A distanza di quasi quarant’anni dalla sua realizzazione, la riduzione di Alberto Breccia rimane un esempio emblematico: lo stile duttile e funzionale dell’autore esplora con rigore le strutture artrologiche del medium, mostrando la capacità del fumetto di cogliere il tono di un testo letterario e declinarlo attraverso un uso di pochi ma funzionali elementi.
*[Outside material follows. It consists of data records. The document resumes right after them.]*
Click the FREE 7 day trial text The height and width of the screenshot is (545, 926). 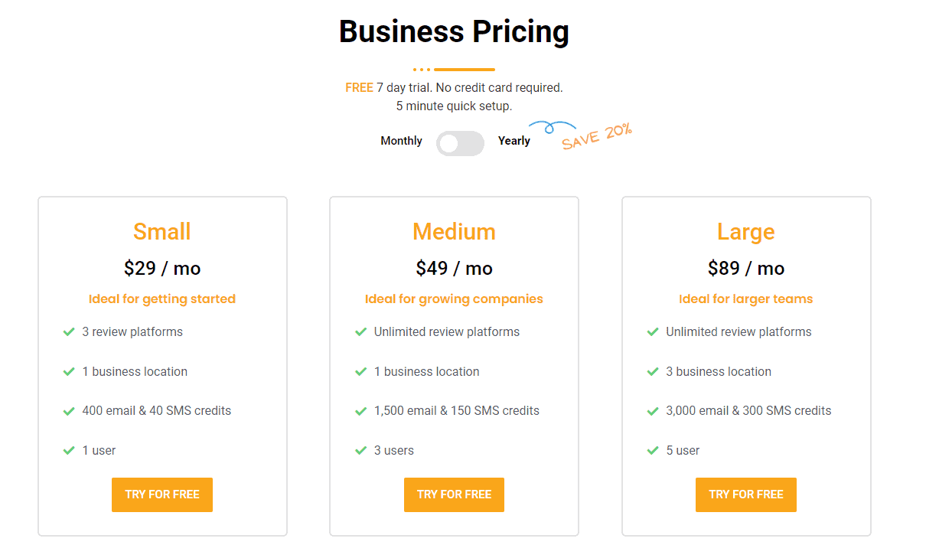[454, 87]
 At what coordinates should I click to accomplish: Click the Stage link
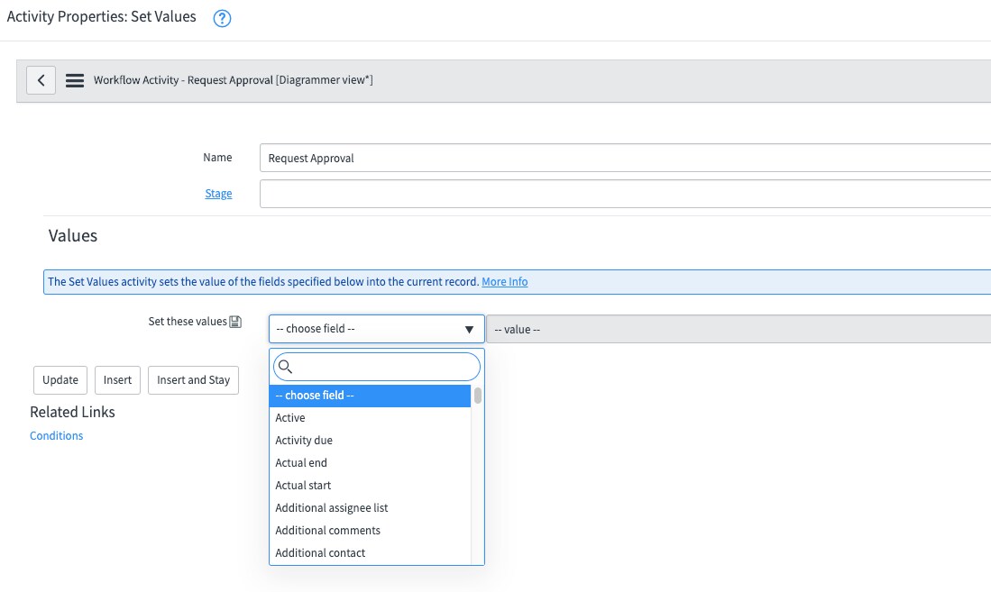point(218,193)
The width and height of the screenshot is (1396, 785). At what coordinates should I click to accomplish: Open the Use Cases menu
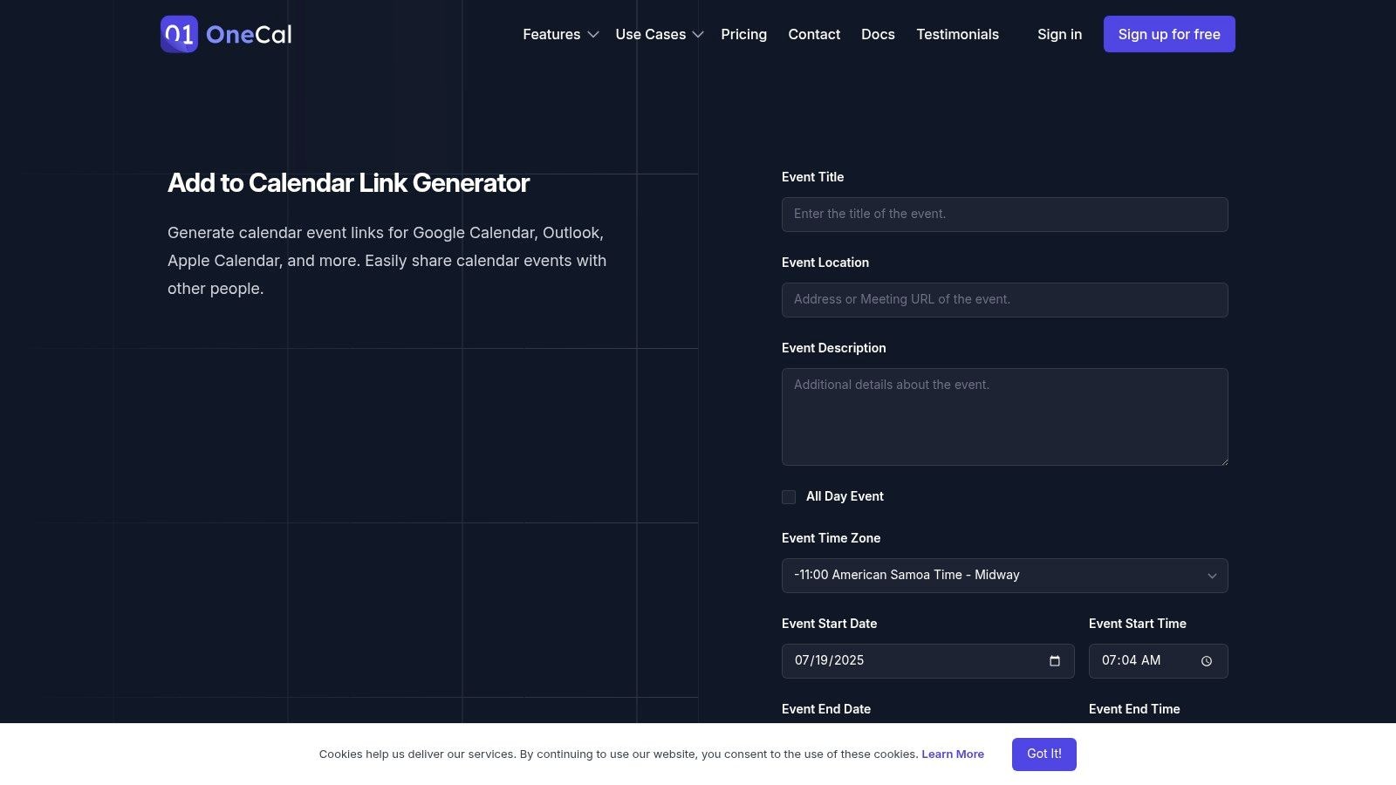(650, 35)
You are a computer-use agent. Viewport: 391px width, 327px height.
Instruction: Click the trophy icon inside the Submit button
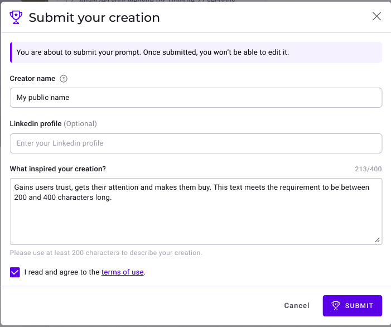336,306
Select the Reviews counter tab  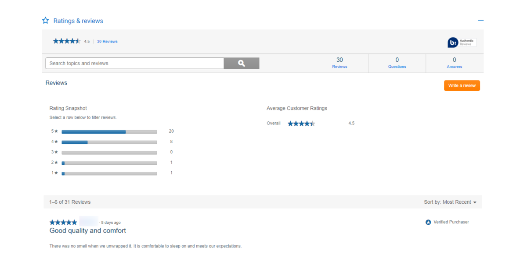[x=339, y=63]
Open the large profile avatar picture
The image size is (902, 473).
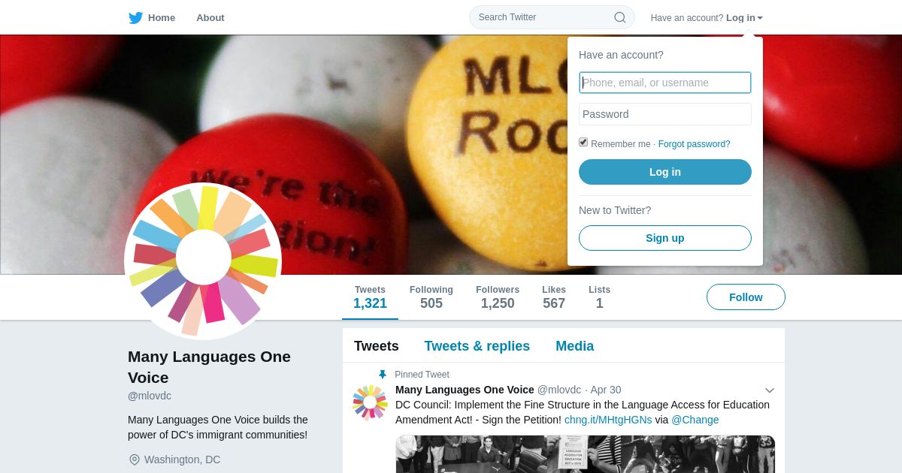tap(203, 261)
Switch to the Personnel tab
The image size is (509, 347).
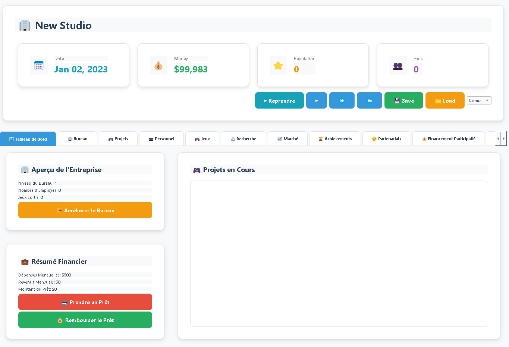pyautogui.click(x=161, y=138)
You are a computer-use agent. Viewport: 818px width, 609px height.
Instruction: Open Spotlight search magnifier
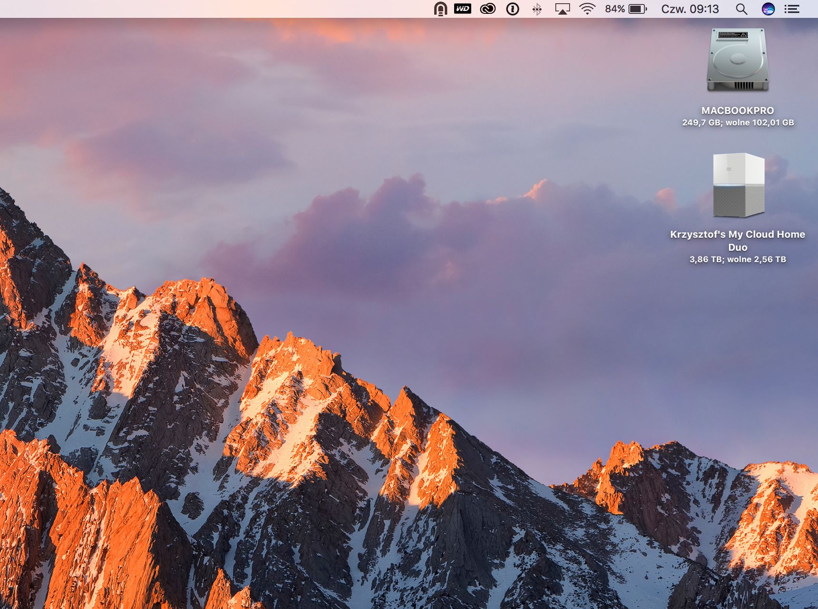click(x=741, y=9)
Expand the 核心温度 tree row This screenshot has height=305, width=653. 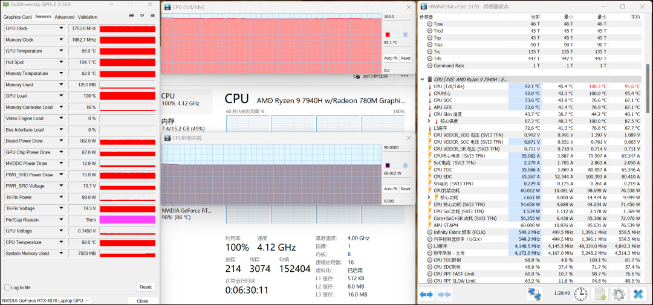429,121
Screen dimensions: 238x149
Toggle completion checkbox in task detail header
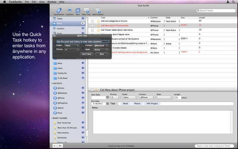(x=92, y=90)
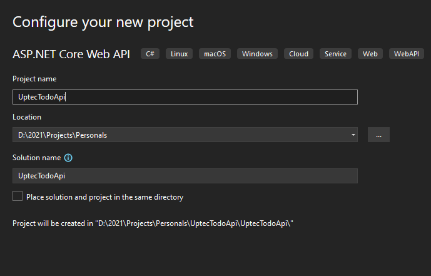This screenshot has width=431, height=276.
Task: Enable placing solution and project in same directory
Action: [x=18, y=197]
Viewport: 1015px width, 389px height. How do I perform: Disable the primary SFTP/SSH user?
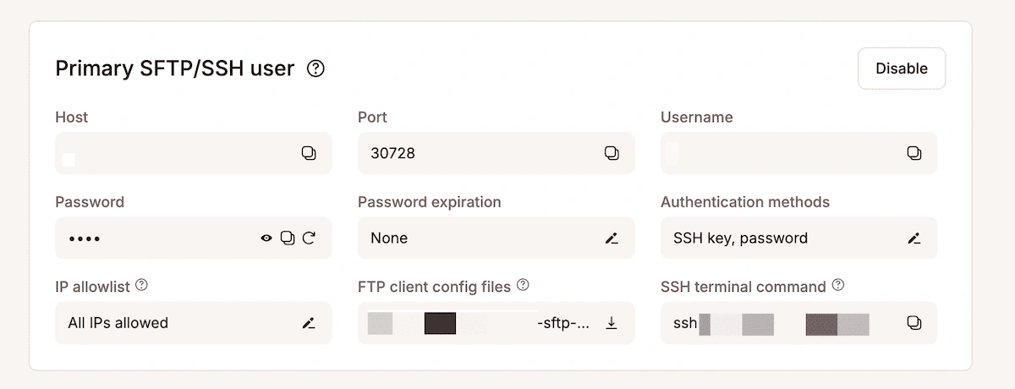(901, 68)
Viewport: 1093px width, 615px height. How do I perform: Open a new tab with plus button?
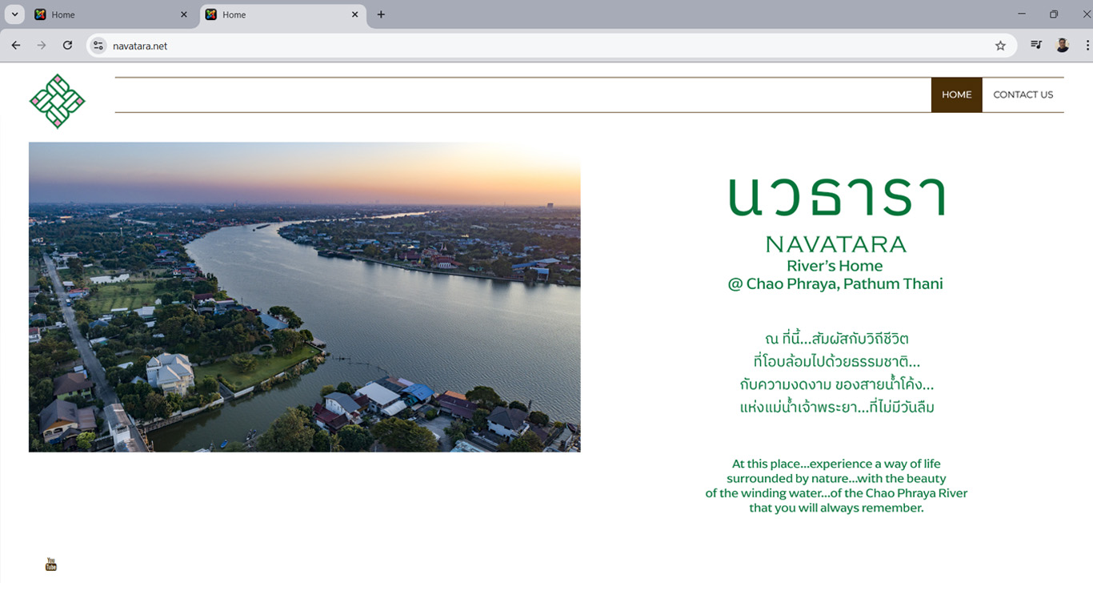(x=381, y=14)
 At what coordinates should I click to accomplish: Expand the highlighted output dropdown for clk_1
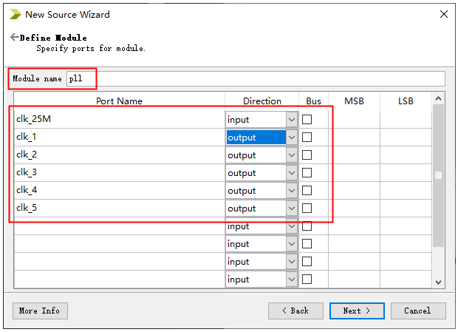291,137
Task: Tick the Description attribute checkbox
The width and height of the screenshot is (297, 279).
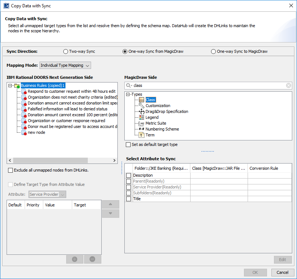Action: point(128,176)
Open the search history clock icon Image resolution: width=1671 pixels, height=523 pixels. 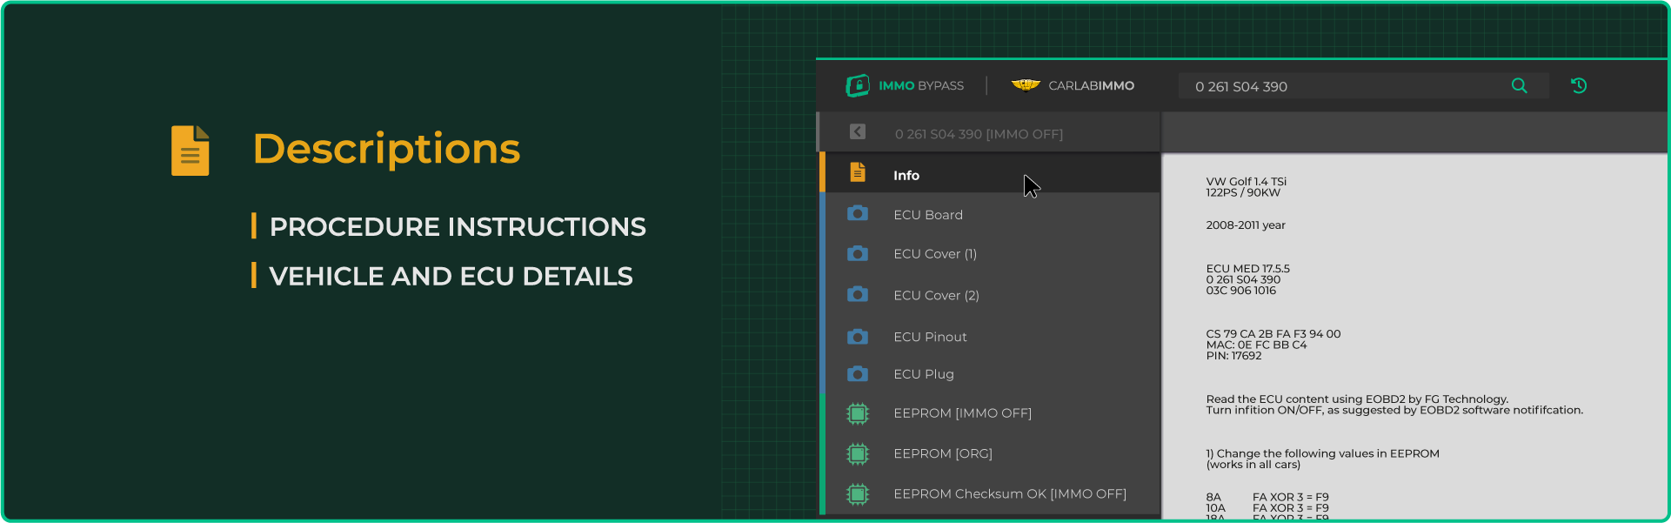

La sintesi grafica, la reiterazioni di elementi iconici e l’uso della closure sono caratteristiche condotte con estrema sapienza da Breccia, che non rinunciò comunque al gesto pittorico: i suoi volti sono attraversati da un tratteggio nervoso e rapido, che richiama il lavoro svolto in capolavori come Mort Cinder e Perramus. Inoltre, la sequenza finale ha una forte connotazione politica: le fattezze anonime degli ufficiali nascondono un riferimento diretto alla banalità della burocrazia del regime, di cui Breccia e soprattutto Oesterheld sperimentarono direttamente le storture. 

Con una manciata di pagine l’autore argentino liberò il racconto di Edgar Allan Poe da anni di interpretazioni ridondanti, consegnando un racconto fuori dal tempo, non più legato all’immaginario gotico a cui avevano attinto anche autori come Crepax e Battaglia, scegliendo un linguaggio più semplice e formale, ma sorprendentemente più vicino all’anima del racconto originale.